Он заставлял меня расслаблять пальцы, двигать левой рукой вперед или назад. Но его неортодоксальность имела свои пределы. В его свободном стиле чувствовались следы жесткой техники девятнадцатого века, которой его обучали. «Опусти локоть вниз, — командовал он, когда моя рука со смычком отходила слишком далеко в сторону. — Прекрати месить воздух».

Я ловил каждое его слово, но не потому, что боялся его, а потому, что полностью ему доверял. В отличие от сеньора Риверы он ничего от меня не хотел, не подстрекал всякими радужными обещаниями. С ним было трудно. Временами я отключался и переставал его слышать, пока он не повышал свой мягкий голос до рыка. Краем глаза я замечал, как поднималась вверх его рука, повелевая мне остановиться, но я проявлял упорство и доигрывал музыкальную фразу до конца. Вообще-то я предпочел бы завершить всю пьесу. Шли месяцы, и я привыкал все больше игнорировать его, влекомый неудержимым желанием ступить в туннель света, который появлялся, когда музыка звучала хорошо. Погружаясь в этот свет, я забывал обо всем.

Однажды в середине урока я оглянулся и не увидел Альберто. Я вспомнил, что он махал мне рукой, требуя ускорить темп, но сейчас балкон был пуст. Я не слышал, как закрылась входная дверь. На самом деле, как я узнал позже, он захлопнул ее с шумом. И в порыве раздражения ушел в кафе.

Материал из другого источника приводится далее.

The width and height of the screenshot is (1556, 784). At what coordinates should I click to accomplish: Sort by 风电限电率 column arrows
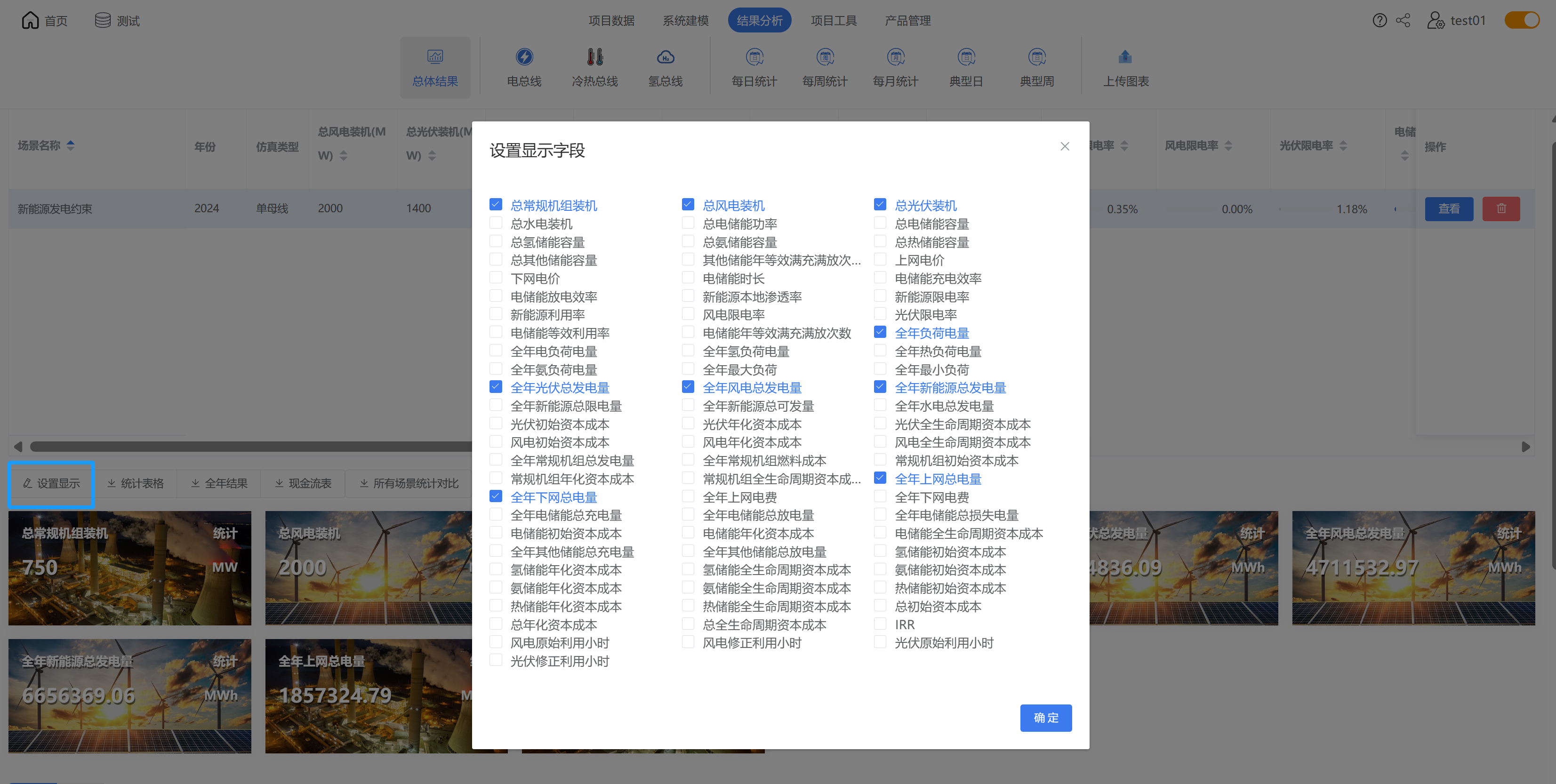click(1228, 145)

Спустя годы мои критики будут недооценивать влияние этих барселонских лет. Будут называть меня «самоучкой», и я не стану их поправлять. Я гордился собой, так многому научившимся благодаря легкой руке Альберто, и забывал, что его терпимость была бесценным даром, который другие, менее одаренные люди, подобные братьям Ривера, были не в состоянии мне преподнести. Нельзя сказать, что у Альберто не было своей методики — он тратил часы, ведя меня через гаммы и упражнения, но главное — он учил меня слушать. Когда глаза у меня стекленели и я начинал тонуть в ошеломительном обилии звуков, он мгновенно замечал это и понимал, что пора остановиться. В будущем мне придется встречаться со священниками, которые так и не научились подставлять вторую щеку; с коммунистами, не желающими поделиться даже сигаретой; с фашистами, превозносившими порядок, но не способными пройти по прямой линии. В отличие от всех них Альберто верил в идею и жил этой идеей. Он был хозяином своей судьбы. И боролся за то, чтобы я стал таким же.